Bringing Food to a Shiva Call

May 29, 2012 No Comments by

If you’ve got Jewish friends or family members who are sitting Shiva because they’ve lost a loved one in their immediate family, you may know that you are welcome to visit and make what’s called a Shiva call even if you’re not of the Jewish faith. It is considered a great honor in the Jewish tradition to have friends and family pay their respects to those sitting Shiva and to the deceased, even if they’re not of the Jewish faith.

You may feel at a loss, though, because you don’t know what to bring. It’s important to check and see whether or not it’s even appropriate to bring anything to the Shiva call. It may be, for example, that other friends and family have already arranged to provide food, so that nothing else will be necessary.

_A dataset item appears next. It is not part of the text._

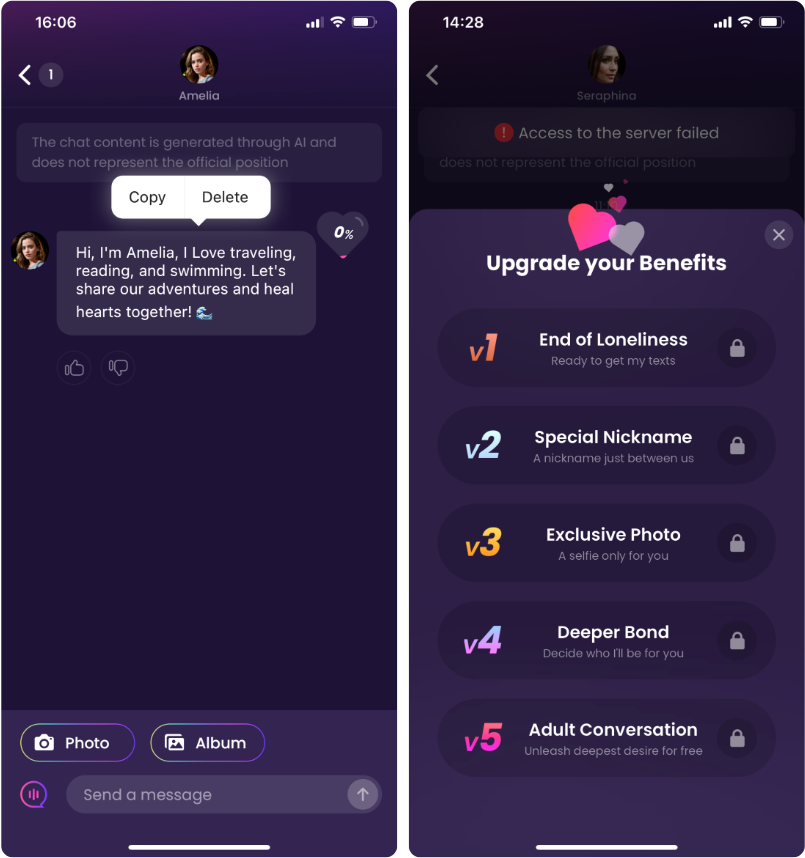Tap the thumbs down icon under Amelia's message
The height and width of the screenshot is (858, 805).
(x=118, y=368)
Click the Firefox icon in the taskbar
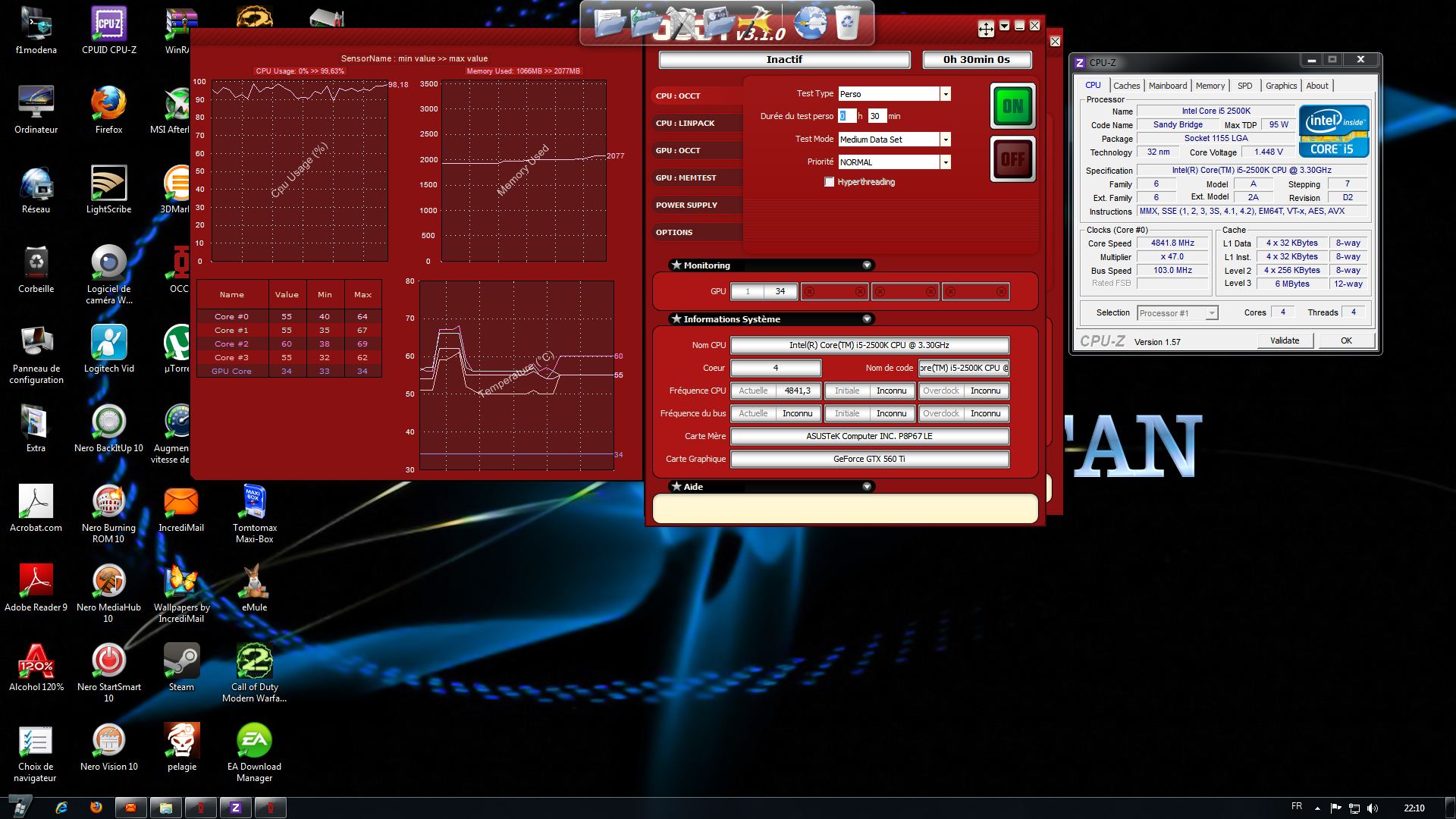This screenshot has height=819, width=1456. pos(96,808)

There’s also the question of whether or not what you bring should be kosher. Many, but not all, are strictly observant of Jewish kosher laws, such that certain foods or certain combinations of foods are forbidden. If you have any questions, contact the rabbi or a family member who is not sitting Shiva and ask.

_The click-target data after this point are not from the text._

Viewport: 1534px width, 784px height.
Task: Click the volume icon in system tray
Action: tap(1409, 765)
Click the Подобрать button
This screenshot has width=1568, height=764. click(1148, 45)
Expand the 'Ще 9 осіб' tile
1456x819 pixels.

What can you bring if food is welcome?

If you’ve been told that it’s appropriate for you to bring food with you when you pay a Shiva call, ask what is needed. Fulfilling a specific request is almost certainly easier than trying to figure out what is kosher, what is not, what is acceptable, what is not, what’s in abundance at the Shiva house already, what is not, and so on.

· A kosher platter, or other kosher foods

Many grocery stores (including those in the neighborhood of the Shiva house, perhaps) carry specific foods that are deemed kosher. Specific kosher platters may also be available, as may kosher baskets; these are items that are carefully assembled to contain only kosher foods. Again, if you’re uncertain, ask what you can bring, and ask at the grocery store before you buy so that you’re sure that what you’re buying is appropriate. Don’t be afraid to ask; most who observe kosher laws are generally very understanding of those who don’t understand what’s allowed and what is not; they will be very happy to help you fulfill your request.

· Yourself

Remember, although you may want to help and bring food to the house, the most important thing about paying a Shiva call is that you are honoring the deceased and his or her loved ones with your presence.

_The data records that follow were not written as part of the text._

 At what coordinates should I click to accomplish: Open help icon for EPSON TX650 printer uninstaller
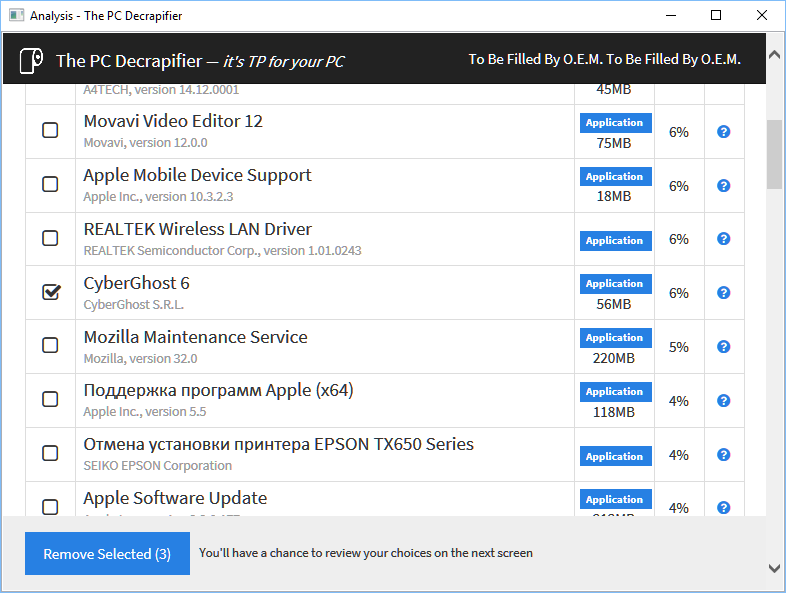(x=724, y=455)
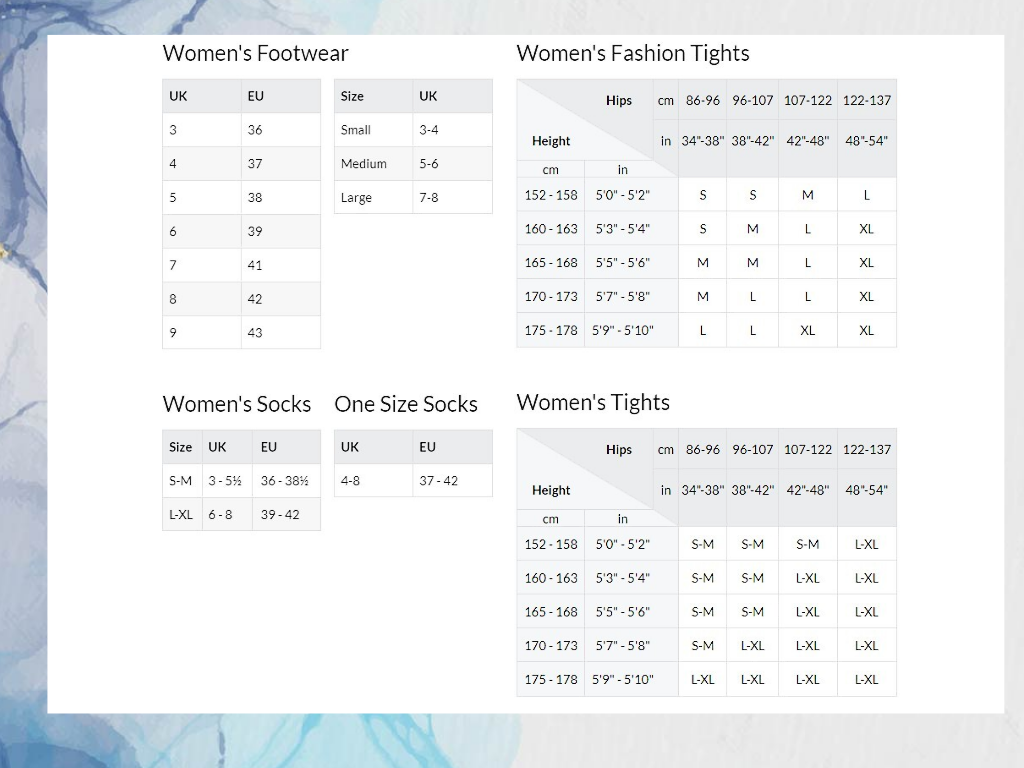Click the Women's Tights heading above bottom table

click(592, 403)
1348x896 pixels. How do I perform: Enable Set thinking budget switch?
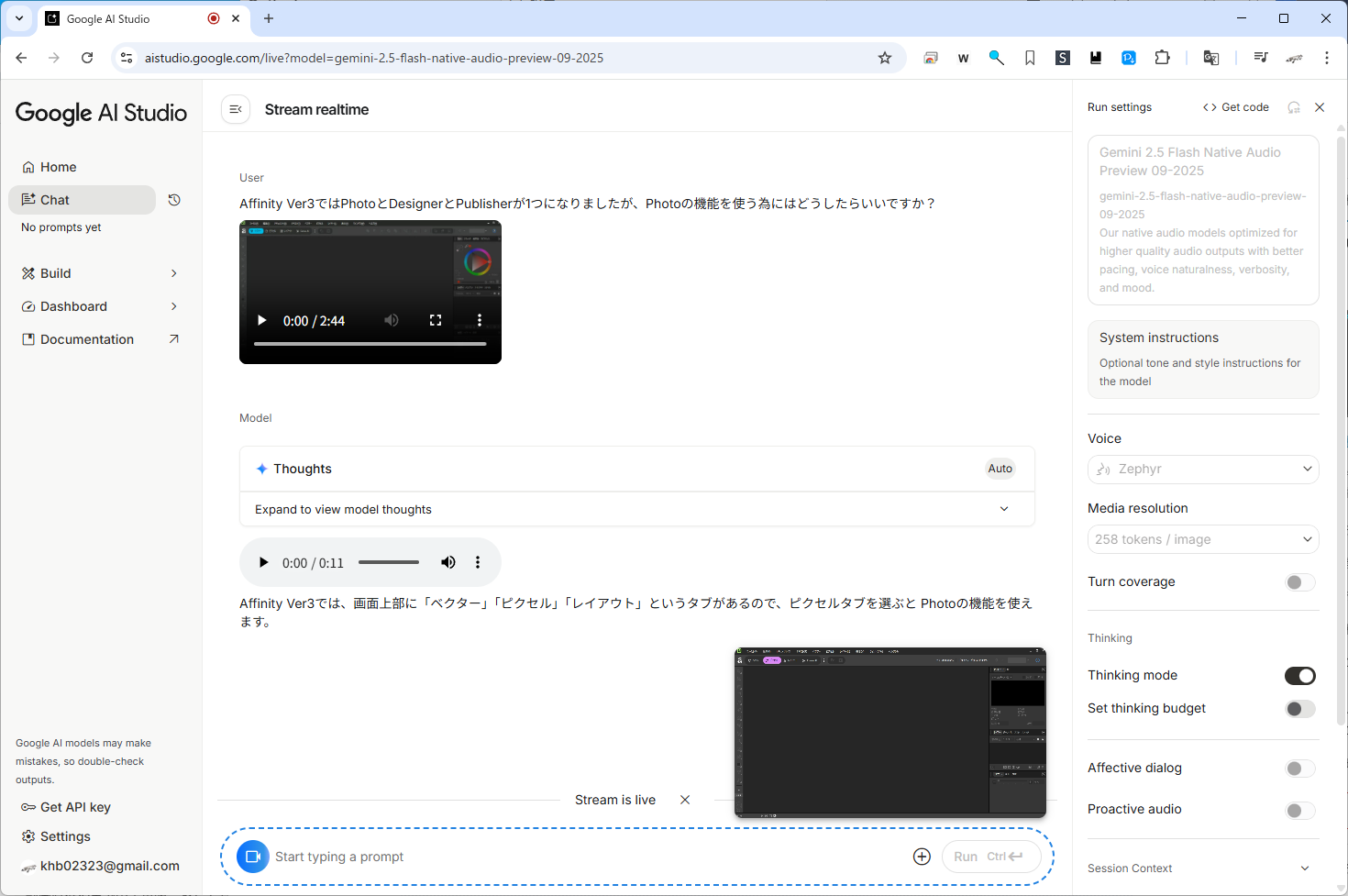1299,709
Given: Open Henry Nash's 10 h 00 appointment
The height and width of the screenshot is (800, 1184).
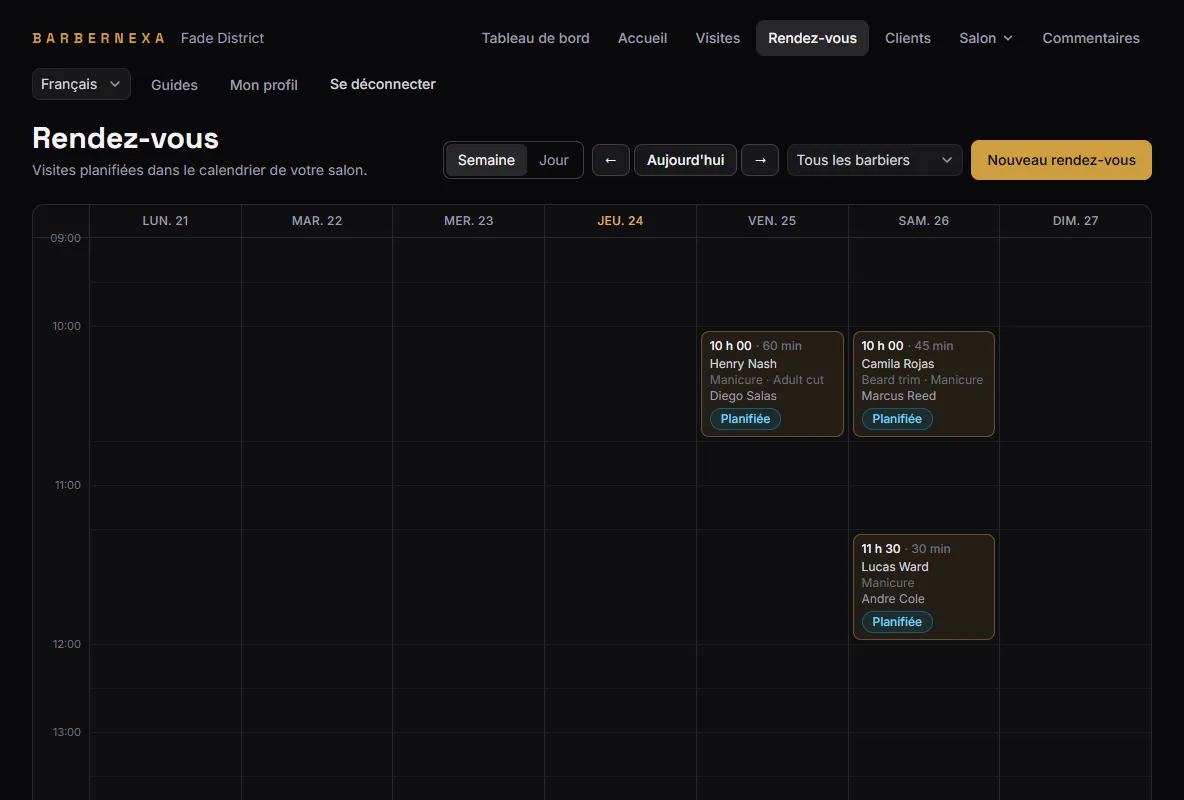Looking at the screenshot, I should coord(772,384).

When you arrive, you may wish to offer your gift of food to the person who’s clearly handling the food for the Shiva sitting, if available. If not, approach someone to ask what you can do with your gift. You should not approach anyone sitting Shiva to ask them what should be done, however.

Once you have divested yourself of your food gift, approach the person who is sitting Shiva and offer your condolences, quietly. Simply saying, “I’m sorry for your loss” or something similar is enough. Then, sit quietly and let the mourner direct the conversation, if any. Your silent comfort and support is enough, and is very welcome at the Shiva house.